En France, 300 communes se trouvent en "zones blanches", ces territoires inaccessibles aux téléphones mobiles. RMC s'est rendue à Bragelogne-Beauvoir, une des 28 communes de l'Aube identifiées en zone blanche.

Les candidats à la présidentielle doivent présenter ce mercredi leurs propositions sur l'avenir des départements: financement du RSA, organisation du territoire, mise en œuvre du très haut débit ou du réseau mobile. Car 300 communes sont toujours en zone blanche, des endroits non couverts par le réseau téléphonique mobile.

L'an dernier, Emmanuel Macron, alors ministre de l'Économie, promettait de payer le coût d’installation des pylône-relais, soit environ 100.000 euros par commune. À la commune de fournir le terrain et de payer le raccordement au réseau électrique, et à l’opérateur de suivre.

Dans l'Aube, à Bragelogne-Beauvoir, rien a changé. RMC a rencontré Elsa, productrice de pâtes. Elle a investi dans un amplificateur de réseaux, mais cela ne change rien. La jeune femme est obligée de sortir de chez elle et de remonter son terrain, pour obtenir, parfois, un peu de réseau.
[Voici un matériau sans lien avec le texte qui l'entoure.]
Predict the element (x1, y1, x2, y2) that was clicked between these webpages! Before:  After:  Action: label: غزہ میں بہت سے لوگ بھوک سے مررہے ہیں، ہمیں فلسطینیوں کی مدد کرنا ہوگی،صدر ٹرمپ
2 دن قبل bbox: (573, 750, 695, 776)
"Qu'il pense un peu à notre petite campagne"

L'absence de réseaux la pénalise professionnellement puisqu'elle rate constamment les appels de potentiels clients: "Certaines personnes ont appelé une fois, ils n'ont pas réussi à m'avoir, ils rappellent une deuxième fois mais ils ne rappelleront pas trois fois. Le jour où j'aurais un terminal de paiement par carte bancaire, s'il n'y a pas de réseau, je ne pourrais pas l'utiliser. Les campagnes vont continuer à se dépeupler".

A la mairie, les lettres envoyées au conseil départemental ou régional sont restées sans suite. Bragelogne-Beauvoir est une commune oubliée estime la maire Bernadette Dozières: "ça fait longtemps qu'on en entend parler et puis on se retrouve sans rien. S'il y a un futur président, qu'il pense un peu à notre petite campagne!"

L'élection présidentielle est le meilleur espoir pour obtenir un peu de réseau dans ce village de 247 habitants.